North Dakota State University -- NDSU Agriculture Communication
7 Morrill Hall, Fargo ND, 58105-5655, Tel: 701-231-7881, Fax: 701-231-7044
agcomm@ndsuext.nodak.edu

March 7, 2002

Prairie Fare: Mushroom Hunting

By Julie Garden-Robinson, Food and Nutrition Specialist
NDSU Extension Service

 

While I was growing up, we weren’t a particularly adventuresome family when it came to trying exotic cuisine. One summer, however, one of my dad’s friends served him some batter-coated, fried wild mushrooms, and he was hooked. He brought some home, and we all agreed they were a tasty find. Off we went on a woodland mission for more mushrooms, guided by a picture of the spongy-topped dark brown delicacies.

We captured quite a few mushrooms hiding amid the grass, and we even served them for a holiday meal. My visiting uncle barely dared to sit at the same table as the mushrooms. I’m sure he was poised to call an ambulance in case we all keeled over. I’m still here, and, unfortunately, I haven’t been on a mushroom mission in over two decades.

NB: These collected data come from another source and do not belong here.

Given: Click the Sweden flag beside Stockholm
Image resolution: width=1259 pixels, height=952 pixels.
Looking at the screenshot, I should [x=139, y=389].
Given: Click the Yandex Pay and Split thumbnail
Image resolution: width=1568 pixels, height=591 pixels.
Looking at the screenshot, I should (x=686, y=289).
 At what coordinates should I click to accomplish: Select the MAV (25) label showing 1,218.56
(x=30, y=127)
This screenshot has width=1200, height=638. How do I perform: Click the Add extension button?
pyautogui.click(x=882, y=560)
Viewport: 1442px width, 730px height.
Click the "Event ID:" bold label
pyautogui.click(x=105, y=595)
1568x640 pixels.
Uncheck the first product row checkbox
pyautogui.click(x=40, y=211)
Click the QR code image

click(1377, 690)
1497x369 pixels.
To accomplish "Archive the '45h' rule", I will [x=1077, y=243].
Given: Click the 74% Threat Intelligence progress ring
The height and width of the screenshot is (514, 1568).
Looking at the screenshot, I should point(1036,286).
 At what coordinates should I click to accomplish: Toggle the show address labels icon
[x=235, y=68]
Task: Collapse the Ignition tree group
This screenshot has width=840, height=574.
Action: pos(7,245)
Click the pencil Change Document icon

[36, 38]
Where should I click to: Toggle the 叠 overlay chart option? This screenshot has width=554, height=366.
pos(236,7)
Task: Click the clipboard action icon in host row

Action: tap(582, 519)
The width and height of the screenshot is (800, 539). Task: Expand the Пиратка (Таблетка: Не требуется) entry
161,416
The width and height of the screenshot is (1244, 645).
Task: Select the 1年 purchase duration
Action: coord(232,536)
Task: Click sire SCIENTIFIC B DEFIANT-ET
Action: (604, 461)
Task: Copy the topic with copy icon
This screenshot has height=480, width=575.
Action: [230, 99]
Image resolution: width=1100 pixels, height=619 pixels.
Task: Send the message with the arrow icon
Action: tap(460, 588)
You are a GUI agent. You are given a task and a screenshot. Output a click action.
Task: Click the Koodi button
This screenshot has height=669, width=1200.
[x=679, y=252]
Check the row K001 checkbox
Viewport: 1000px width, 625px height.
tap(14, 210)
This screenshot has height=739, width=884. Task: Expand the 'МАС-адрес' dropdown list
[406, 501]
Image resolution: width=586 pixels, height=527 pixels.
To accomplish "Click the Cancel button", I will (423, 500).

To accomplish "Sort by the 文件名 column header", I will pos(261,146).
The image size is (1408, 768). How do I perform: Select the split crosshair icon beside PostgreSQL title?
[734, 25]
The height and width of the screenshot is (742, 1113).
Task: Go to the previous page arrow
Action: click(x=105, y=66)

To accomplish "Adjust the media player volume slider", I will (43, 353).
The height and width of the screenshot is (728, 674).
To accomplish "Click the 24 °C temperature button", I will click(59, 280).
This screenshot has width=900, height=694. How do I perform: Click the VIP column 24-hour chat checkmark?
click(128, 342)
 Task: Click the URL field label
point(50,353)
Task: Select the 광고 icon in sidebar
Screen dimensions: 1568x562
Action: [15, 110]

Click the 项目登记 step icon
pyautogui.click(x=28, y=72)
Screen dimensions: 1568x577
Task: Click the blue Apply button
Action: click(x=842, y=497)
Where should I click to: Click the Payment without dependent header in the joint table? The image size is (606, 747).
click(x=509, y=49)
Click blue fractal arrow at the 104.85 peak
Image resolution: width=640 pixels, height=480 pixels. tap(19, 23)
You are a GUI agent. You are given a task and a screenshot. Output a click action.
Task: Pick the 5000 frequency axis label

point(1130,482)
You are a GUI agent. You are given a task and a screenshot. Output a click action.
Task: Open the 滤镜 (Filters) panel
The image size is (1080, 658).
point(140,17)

Someone asked me the other day just what a mushroom is – a fruit or a vegetable? Rather disdainful of mushrooms in general, he said mushrooms were really "nothing" – a non-food. Technically, mushrooms are a kind of fungi, a family that includes mold. Your guests may find the definition less than appetizing. On a tastier note, mushrooms are used as vegetables on the menu.

Mushrooms are very low in calories at under 20 calories per 3.5 ounces of fresh mushrooms. They’re also fat- and cholesterol-free, plus they contain some B vitamins, including niacin and riboflavin. Niacin and riboflavin help the body convert food into energy. Riboflavin also helps keep your skin and eyes healthy. Mushrooms also contain the mineral selenium, which some research has linked with lowering risk for certain types of cancer, including prostate cancer. Selenium may also play a role in keeping your heart healthy, by reducing the build-up of LDL "bad" cholesterol on artery walls.

So there are some compelling reasons to add some fleshy fungus to your menu. It’s safest, however, to purchase your mushrooms at the grocery store. It can be difficult – and very risky -- to determine if wild mushrooms are edible without an expert to help identify edible varieties. When selecting fresh mushrooms in the produce aisle, look for uniform color and absence of major blemishes or signs of spoilage. The surface should be dry but not dried out. Poor quality mushrooms would have a flat, open cap, moist gills (the area under the cap) and a cracked or wet stem.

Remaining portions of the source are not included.